One down nine to go! I will try to take the rest of my picture the right way around! 










About 4 hours in all ten diamonds are done, I could of made it a bit easier by putting a diamond in the middle with joins but I did want a challenge!


----------



## Jimbo. (Jan 28, 2009)

All pieces glued up now in two halfs incase my cuts were a little off but everything looks good so I will glue it together tomorrow, a bit of a problem, this is the widest part of the vase and measures 9" 1/8 and the lathe is only 9"! Oops, I think if I cut the corners off it will fit,


----------



## Kevin07 (Feb 19, 2009)

that looks awsome so far. I would imagine those cuts would have to be exact to get they to look that good. Just curious what did you use to cut the really tiny pieces?


----------



## 27207 (Jan 25, 2012)

That's going to turn out great. Just don't get impatient like I do sometimes and rush to the end


----------



## Chrome (Oct 21, 2011)

Is there any logic to the direction/orientation of the grain in each piece in relation to the other pieces of each segment making up the ring in this kind of turning? 

It's something I'm interested in, but it scares me, as I recently had a grain dig-in which resulted in a broken banjo on the midi lathe I currently am using. I realise it was my lack of skill that caused it, but now I'm extra careful.


----------



## Kenbo (Sep 16, 2008)

This is gonna be cool. Great work.


----------



## Jimbo. (Jan 28, 2009)

Dwillems26 said:


> That's going to turn out great. Just don't get impatient like I do sometimes and rush to the end





Kevin07 said:


> that looks awsome so far. I would imagine those cuts would have to be exact to get they to look that good. Just curious what did you use to cut the really tiny pieces?

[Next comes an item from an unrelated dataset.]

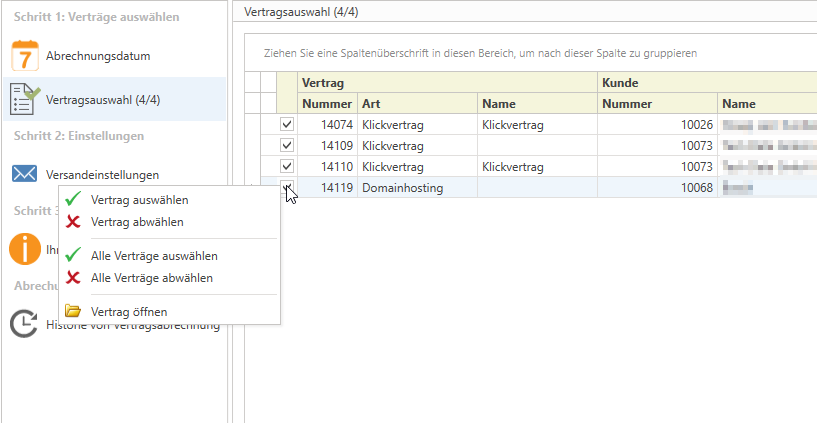Screen dimensions: 817x423
Task: Click the orange information circle icon
Action: [24, 248]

I am being as exact as I can because (not that I am not with everything I make!) this is to keep, I use a mitre machine, also called a guillotine, I'll take a picture tomorrow,


----------



## Chaincarver Steve (Jul 30, 2011)

Looks really cool so far. Hold on while I go grab some popcorn.


----------



## Jimbo. (Jan 28, 2009)

Chrome said:


> Is there any logic to the direction/orientation of the grain in each piece in relation to the other pieces of each segment making up the ring in this kind of turning?


I'm not too sure, most of the grain is going to be going in the same direction, I didn't see it being a problem, but if any body can forsee any problems don't be shy please tell me!! This only my second segmented turning so I still have lots to learn, you can see my plan in the last picture on the piece of cardboard, I'll take a better one, hope the pictures are ok, as I'm just using my phone,


----------



## thegrgyle (Jan 11, 2011)

I am really excited to see how this turns out. I was just glancing thru the pics and thinking to myself, "this would be really cool to turn", and then I read you were planning on doing that!  I will definitely be watching this to see how it all plays out.

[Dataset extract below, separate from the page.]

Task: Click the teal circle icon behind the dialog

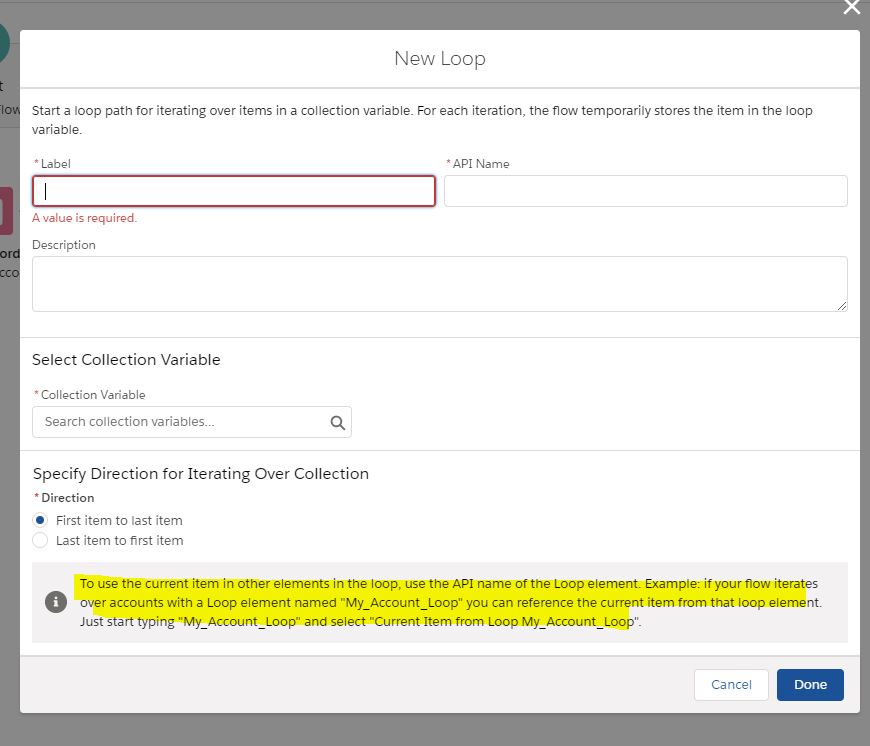Action: 5,44
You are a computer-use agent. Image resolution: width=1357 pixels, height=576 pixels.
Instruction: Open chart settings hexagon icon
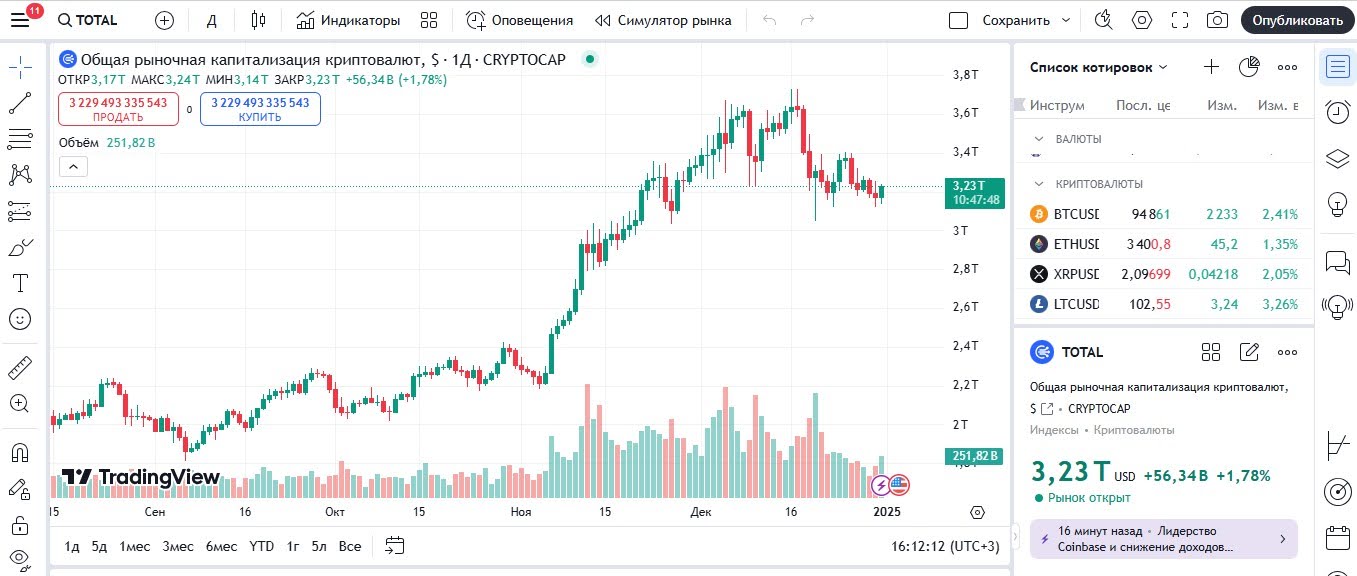click(x=1142, y=20)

Thanks for taking the time to document your progress.

Steve, pass some of that popcorn over here, please.


----------



## Jimbo. (Jan 28, 2009)

Here is my plan, not much of a plan, I haven't got any measurements, I just like to make it up as I go along, I enjoy the problem solving as I go along.


----------



## dmh (Sep 18, 2010)

Looking Good!:thumbsup:


----------



## GoIrish (Jan 29, 2012)

The detail is fantastic. I can't wait to see the finished vase.


----------



## rayking49 (Nov 6, 2011)

That is going to ook so cool.


----------



## Jimbo. (Jan 28, 2009)

Thanks everyone for the comments! 
5 hours in, the ring is together and needed sanding flat so I taped 4 squares of sand paper together and taped them to my bench top and sanded it level, note to self try harder to get the next rings more level, my shoulders are aching!


----------



## Jimbo. (Jan 28, 2009)

Still 5 hours in, cut 20 pieces of 3mm maple for the next rings top and bottom and glued the top ring onto the diamond ring making sure but the joins are perfect, tomorrow I will do the bottom 3mm maple ring and but the 3mm mahogany rings, 










Also in the picture is one of my chisels from another project show case I did a few years ago, still the only chisels I use!


----------



## Jimbo. (Jan 28, 2009)

5 1/2 hours.

Glued the second 3mm maple ring on and also cut the 3mm mahogany rings, hopefully I will get one mahogany ring on today,










A close up of a diamond,


----------



## rayking49 (Nov 6, 2011)

That in Sweet! I need to try that some time. Great job man.


----------



## Jimbo. (Jan 28, 2009)

You definintly should try! Every time I look on here I want to try something else,


----------



## preacherman (Nov 29, 2011)

Very nice! Can't wait to see it finished.


----------



## Chaincarver Steve (Jul 30, 2011)

Jimbo., that looks seriously cool. I need to study your pictures some more. I don't do turnings but I can definitely see how the construction technique could be applied to lots of woodworking projects, such as an intricate end grain cutting board or a table top. I'm loving this. Keep up the great work.


----------



## Jimbo. (Jan 28, 2009)

Thanks, there are some nice inlays on this forum I have seen which would look great in a table top, I would like to make some for another bowl or vase with some in.

6 hours.
Got a layer of mahogany on and the other one cut ready for gluing tomorrow,


----------



## Jimbo. (Jan 28, 2009)

I took the cramps off and the ring has moved! Bugger, if I leave it it will bug me so I will take it off and do it again making sure to cramp it better!


----------



## Chrome (Oct 21, 2011)

Jimbo just out of interest what brand and type of glue do you use?


----------



## Jimbo. (Jan 28, 2009)

Chrome said:


> Jimbo just out of interest what brand and type of glue do you use?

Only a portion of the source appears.